Solar power technology has had its fair share of false dawns in its quest to harness the power of daylight. As far back as 1988, Swiss researcher Michael Graetzel invented what was supposed to be the next generation technology, a radical new “thin-film” solar system whose cells would be more than three times as efficient as conventional silicon panels, lighter, and much cheaper.
But today, silicon cells supposedly obsolete 20 years ago retain 90% of the market and solar energy has yet to beat wind energy on price, let alone conventional power.
This may finally be about to change. Oddly enough, some of the most exciting new developments are actually based on Graetzel’s ideas of two decades ago. Traditional crystalline silicon cells are made by taking pure silicon, casting it into ingots and then slicing these into wafers 200-300 nano-meters thick. Thin-film technologies involve spraying or printing a 5nm-10nm layer of semiconductor on to another surface. This allows solar systems to be made in a continuous manufacturing process rather than in batches. While up until now they have been less efficient at turning light into power, they are often considerably lighter, more flexible, and can be integrated into building materials or devices.
Established thin-film technologies include “amorphous silicon”, an unstructured form of silicon which can be sprayed on to a surface. The leader in the field is United Solar Ovonics, which produces 30MW a year of amorphous silicon generation, and plans to triple that within a year. Competing producers of thin-film replace silicon with other materials. Companies such as First Solar, Solar Antec, Flisom, Daystar and Nanosolar are all involved.

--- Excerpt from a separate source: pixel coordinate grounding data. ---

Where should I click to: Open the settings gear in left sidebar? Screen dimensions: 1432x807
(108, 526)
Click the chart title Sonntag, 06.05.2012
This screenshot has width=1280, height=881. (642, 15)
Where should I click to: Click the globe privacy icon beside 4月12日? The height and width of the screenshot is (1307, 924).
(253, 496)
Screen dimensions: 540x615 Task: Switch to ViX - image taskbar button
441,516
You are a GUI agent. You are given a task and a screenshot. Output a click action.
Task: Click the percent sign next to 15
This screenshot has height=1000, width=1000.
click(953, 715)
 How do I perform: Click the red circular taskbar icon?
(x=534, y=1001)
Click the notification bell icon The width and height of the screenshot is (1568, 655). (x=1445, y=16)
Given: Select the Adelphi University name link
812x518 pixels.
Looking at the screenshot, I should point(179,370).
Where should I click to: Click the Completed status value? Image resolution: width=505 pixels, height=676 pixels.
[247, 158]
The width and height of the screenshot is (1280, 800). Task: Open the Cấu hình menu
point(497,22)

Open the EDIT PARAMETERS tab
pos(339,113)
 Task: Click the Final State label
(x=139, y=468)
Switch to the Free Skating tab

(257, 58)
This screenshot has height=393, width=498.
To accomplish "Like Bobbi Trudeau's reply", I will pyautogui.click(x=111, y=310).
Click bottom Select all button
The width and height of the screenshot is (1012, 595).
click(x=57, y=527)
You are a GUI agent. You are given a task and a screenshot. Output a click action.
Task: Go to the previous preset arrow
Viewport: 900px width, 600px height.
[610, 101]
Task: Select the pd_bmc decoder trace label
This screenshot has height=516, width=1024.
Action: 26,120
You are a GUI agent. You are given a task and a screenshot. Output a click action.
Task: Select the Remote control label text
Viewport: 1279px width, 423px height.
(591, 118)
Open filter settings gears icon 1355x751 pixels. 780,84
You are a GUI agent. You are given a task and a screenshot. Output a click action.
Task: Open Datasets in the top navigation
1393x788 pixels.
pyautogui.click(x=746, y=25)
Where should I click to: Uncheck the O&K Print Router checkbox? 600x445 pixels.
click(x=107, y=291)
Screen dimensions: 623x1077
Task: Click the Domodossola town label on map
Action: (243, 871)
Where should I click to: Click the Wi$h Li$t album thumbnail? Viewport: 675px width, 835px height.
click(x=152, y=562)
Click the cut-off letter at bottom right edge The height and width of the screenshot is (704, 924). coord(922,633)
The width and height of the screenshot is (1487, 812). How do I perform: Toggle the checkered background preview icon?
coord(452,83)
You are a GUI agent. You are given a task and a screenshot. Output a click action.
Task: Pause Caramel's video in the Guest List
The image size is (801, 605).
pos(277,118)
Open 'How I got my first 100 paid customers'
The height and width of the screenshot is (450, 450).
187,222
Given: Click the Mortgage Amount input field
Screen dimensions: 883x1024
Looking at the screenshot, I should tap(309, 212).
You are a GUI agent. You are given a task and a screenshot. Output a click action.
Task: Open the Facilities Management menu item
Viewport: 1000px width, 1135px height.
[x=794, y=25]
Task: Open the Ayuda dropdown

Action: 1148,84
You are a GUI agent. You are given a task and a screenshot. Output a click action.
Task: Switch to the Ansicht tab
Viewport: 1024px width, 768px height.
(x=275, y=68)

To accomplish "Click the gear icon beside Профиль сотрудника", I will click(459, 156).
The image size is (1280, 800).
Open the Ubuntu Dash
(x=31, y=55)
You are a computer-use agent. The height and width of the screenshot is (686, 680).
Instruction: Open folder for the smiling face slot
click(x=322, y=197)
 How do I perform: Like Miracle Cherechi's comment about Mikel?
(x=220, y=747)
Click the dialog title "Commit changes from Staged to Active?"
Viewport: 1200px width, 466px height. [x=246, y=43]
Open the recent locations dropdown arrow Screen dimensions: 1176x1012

The real cutting edge, however, are “third generation” solar technologies. Graetzel’s cells, called dye sensitised solar cells, use tiny nano-sized crystals of titanium to generate electricity in a process closer to that used by plants in photosynthesis than to traditional photovoltaic generation.
G24 Innovations Limited (G24i), a UK company, plans to be one of the first to commercially produce the cells, developed by Konarka, a US start up, to sell as chargers for mobile phones and mp3 players, and to the military, for uses such as tents which also act as chargers. G24i’s cells can operate at lower light intensities than conventional solar cells and they will be one-50th the weight of conventional solar cells and highly flexible.
In Israel, Orion Solar is also working on a version of the Graetzel design. It is designing large sheets that can be attached onto the roofs of houses. Another company, Nanosolar is working on polymers that will allow it to commercialise a printable cell at a fifth of the cost of traditional solar cells.
There is so much investment going into solar power today that new breakthroughs are certain, which is excellent news. But if it is, as its proponents promise, one day destined to eclipse fossil fuels, don’t expect this to happen for a while yet.